Re: Critique my PS- PLEASE help!

Postby mg1185 » Fri Feb 08, 2013 7:30 pm

Thank you both for all the feedback- it is extremely helpful. I agree that it did become a bit boring as I detailed my circumstances- I'm just not sure what can be eliminated without impacting the rest or detracting from the totality of my circumstances- any suggestions? What do you fell like could be irrelevant/not necessary to explain? Also, I know that I tend to be a bit wordy- your suggestions with that have helped tremendously and I've noticed a number of other areas where I can make similar edits.
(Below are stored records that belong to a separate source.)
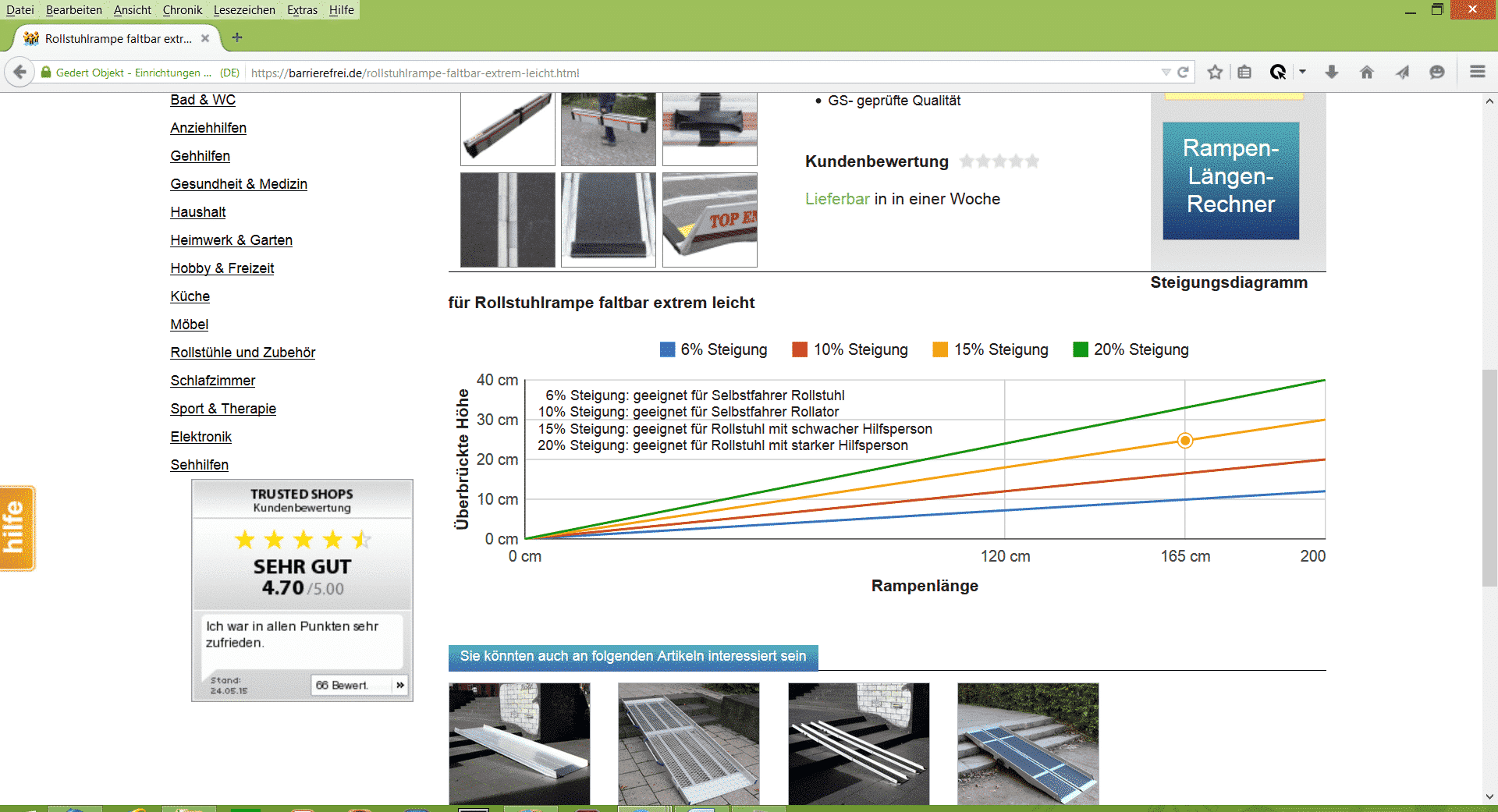This screenshot has height=812, width=1498.
Task: Reload the page with the refresh icon
Action: [x=1183, y=73]
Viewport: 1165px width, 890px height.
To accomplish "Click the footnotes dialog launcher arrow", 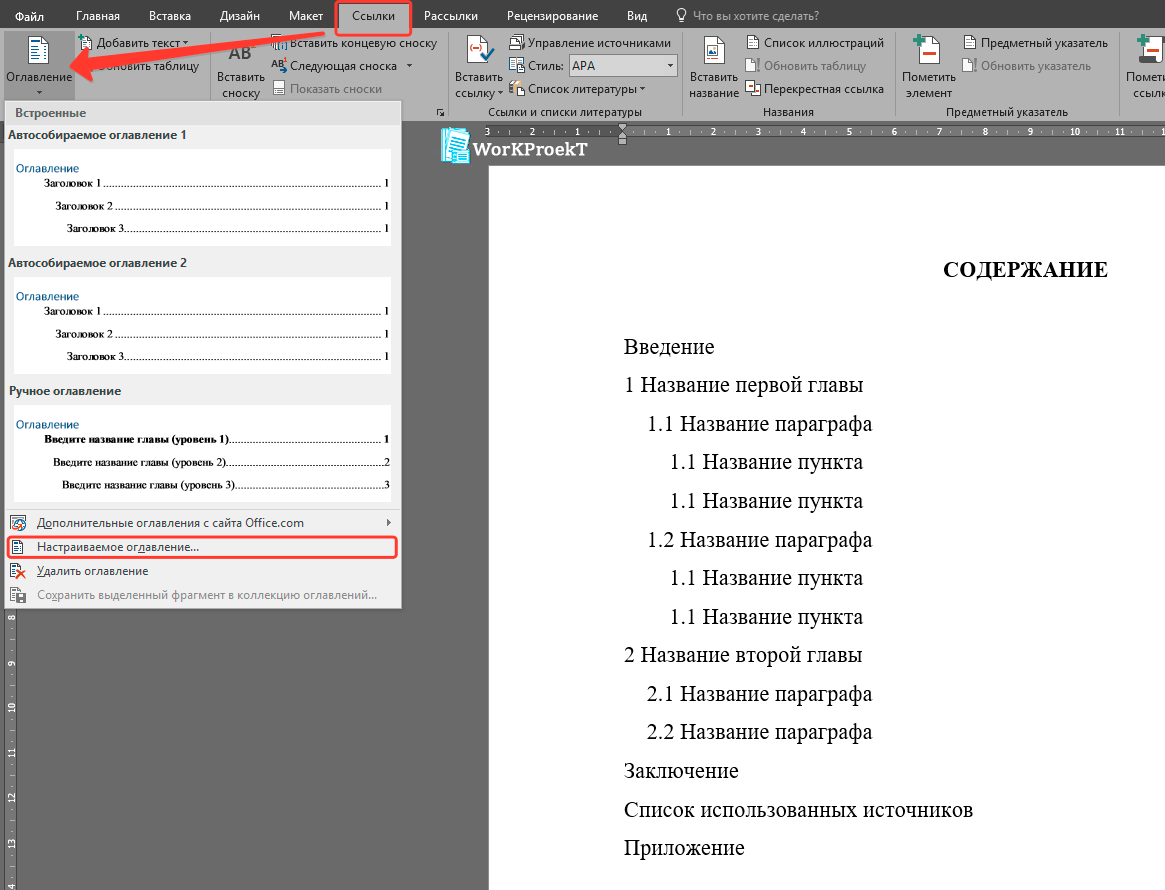I will (439, 114).
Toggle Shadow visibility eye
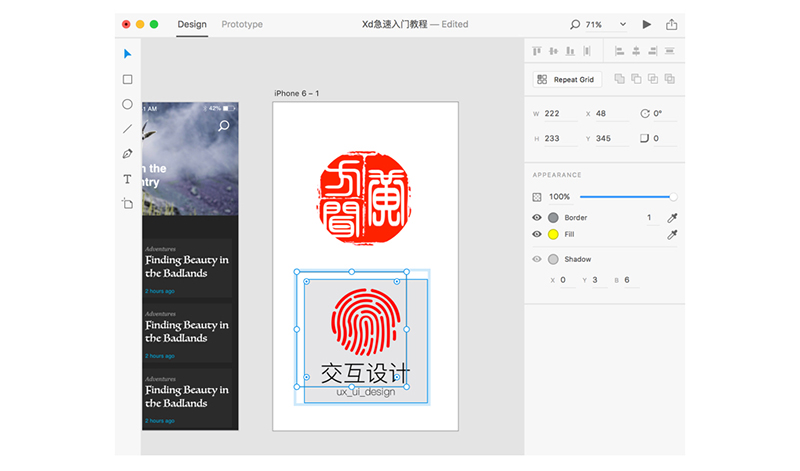 [537, 259]
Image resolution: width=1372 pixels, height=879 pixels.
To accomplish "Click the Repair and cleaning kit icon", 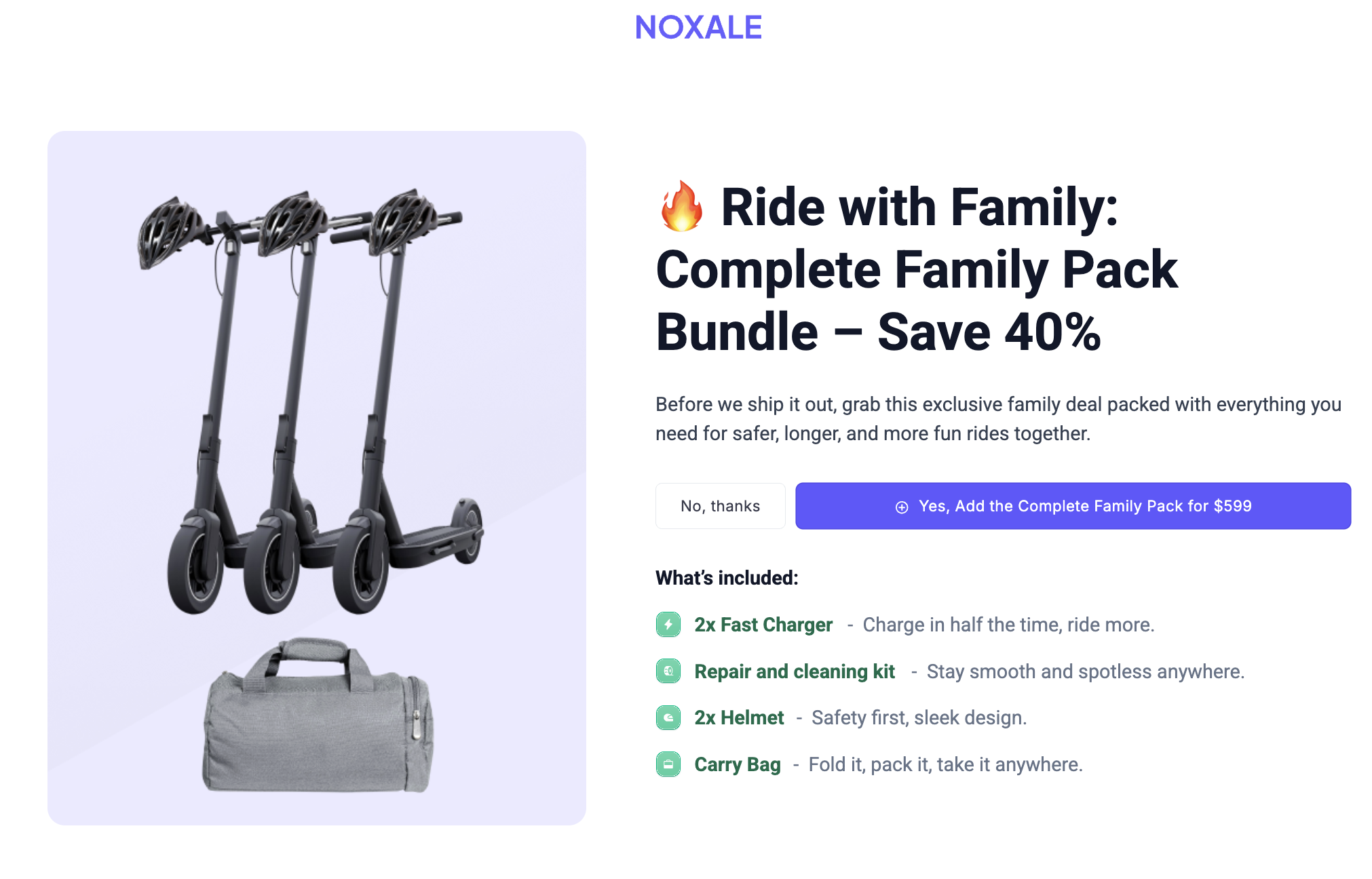I will (668, 671).
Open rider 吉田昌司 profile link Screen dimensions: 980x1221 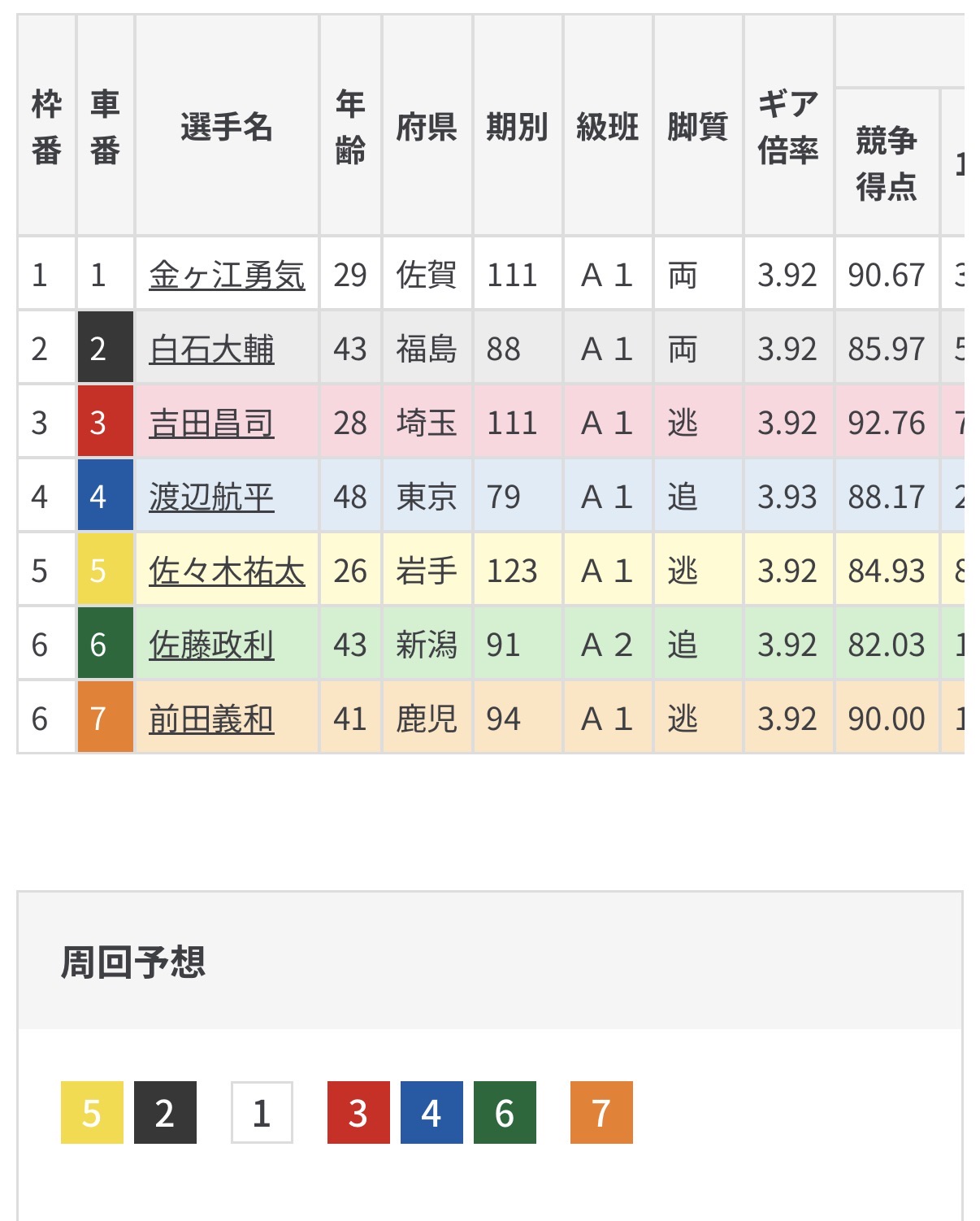211,424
I also agree that it probably does sound a little over-the-top traumatic at points. Even though that's how I experienced it, I know that my difficulties don't even compare to what some people have had to deal with and surely will be writing personal statements about. I don't want to come off as though I think my life is oh-so-tragic... any particular places where you'd recommend editing things out? I could probably find some, but it would be helpful to know what sounds like it is a bit much from an outside perspective.
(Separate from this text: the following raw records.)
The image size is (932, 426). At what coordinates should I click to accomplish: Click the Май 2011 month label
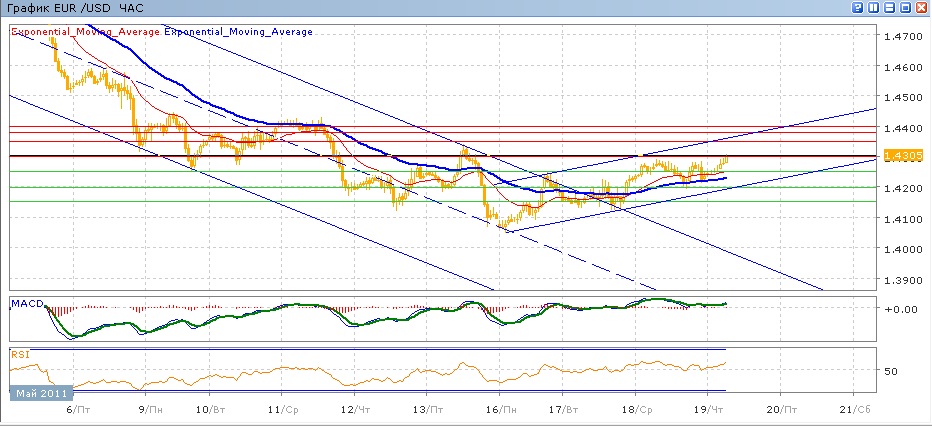tap(41, 393)
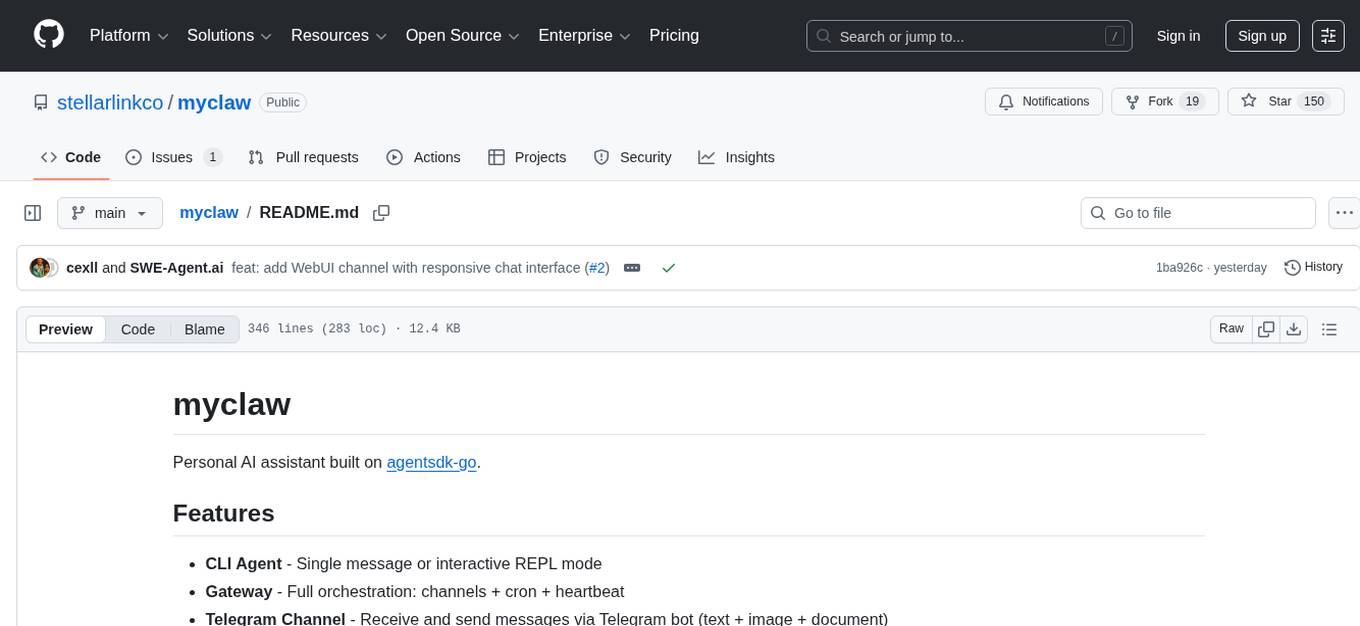1360x626 pixels.
Task: Open the accessibility settings icon in header
Action: point(1328,36)
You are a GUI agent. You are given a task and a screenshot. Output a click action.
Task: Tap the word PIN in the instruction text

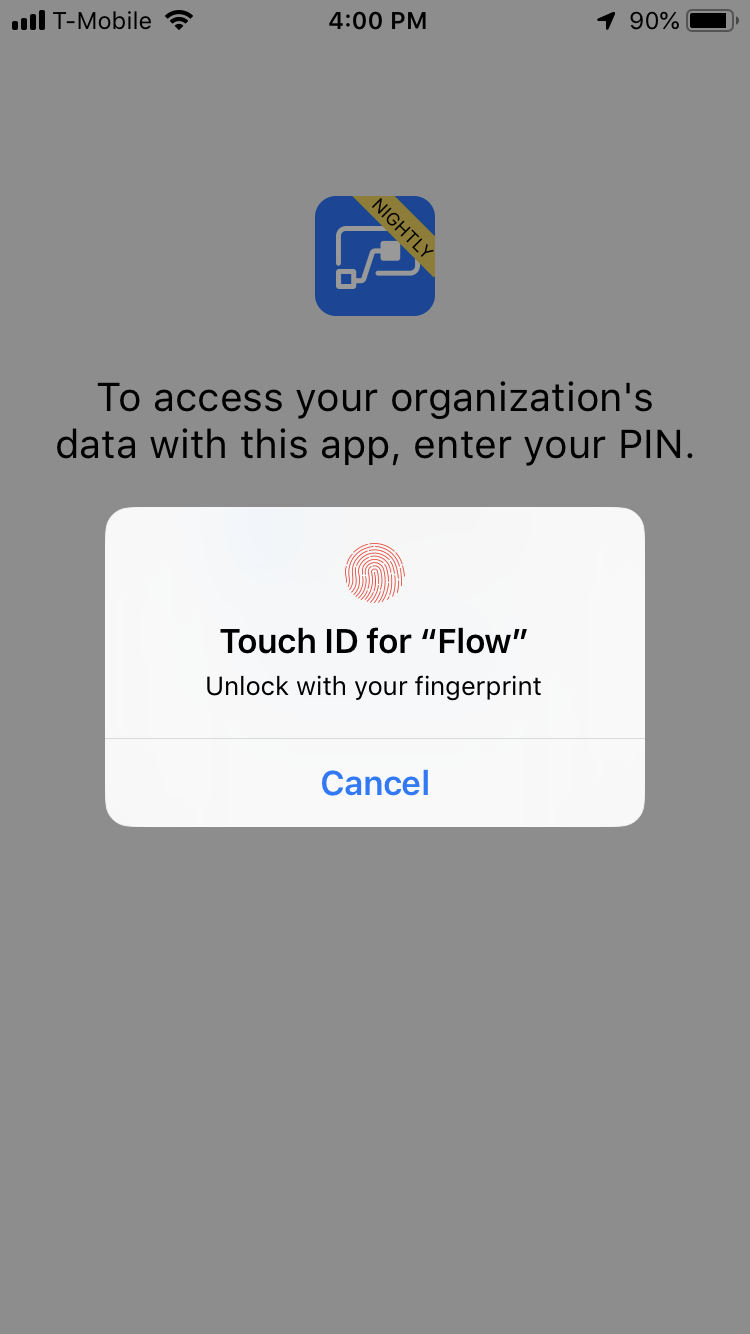(653, 446)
Thank you both again- I really appreciate the feedback!

cgw
Posts: 134
Joined: Wed Mar 21, 2012 11:06 pm

Re: Critique my PS- PLEASE help!

Postby cgw » Sat Feb 09, 2013 2:28 am

Your PS comes off as really...clinical, I think is the word I want. You provide a very detailed account of your life after leaving your parents' home, often too detailed (why do we need to know the house is in your partner's grandmother's name?), but it is almost completely devoid of emotion. I don't really get a sense of your character or the impact any of it had on you. I would try to narrow down the scope significantly. As it's written currently, it's difficult to identify growth, something that should be demonstrated in a PS with an adversity theme. I understand you're trying to provide a holistic portrait, but in doing so I think you lose a lot of potential depth. Not to mention, it can be a bit boring to read, what I imagine, is every significant thing that happened to you in the past eight years. Focus on your challenges with your family. Or your economic challenges. Or better still, focus on this paragraph:

Anonymous User wrote:Furthermore, these experiences have solidified my desire to pursue a legal career. I have lived in poverty in a marginal neighborhood, where immigrant families, often with young children, are routinely taken advantage of by slumlords. I have witnessed and experienced discrimination on the basis of sexual orientation. I have first-hand knowledge of the struggle that many low-income working class individuals face in obtaining proper health care, and the dire consequences that can easily result from an inability to do so. These experience have enabled me to recognize the ways in which the law and access to representation impacts the lives and opportunities of real people. The law is a thread that is woven into every aspect of our lives. My passion stems from a recognition that the most practical way of truly impacting society and ameliorating the problems I have seen and experienced is through the legal system.


Maybe talk more about those experiences and how they relate to problems you have witnessed in your community. Whatever you choose, try to think of it in terms of theme. Identify a theme you want to convey and then relate only the experiences/elements that serve to enhance that theme. Everything else is superfluous.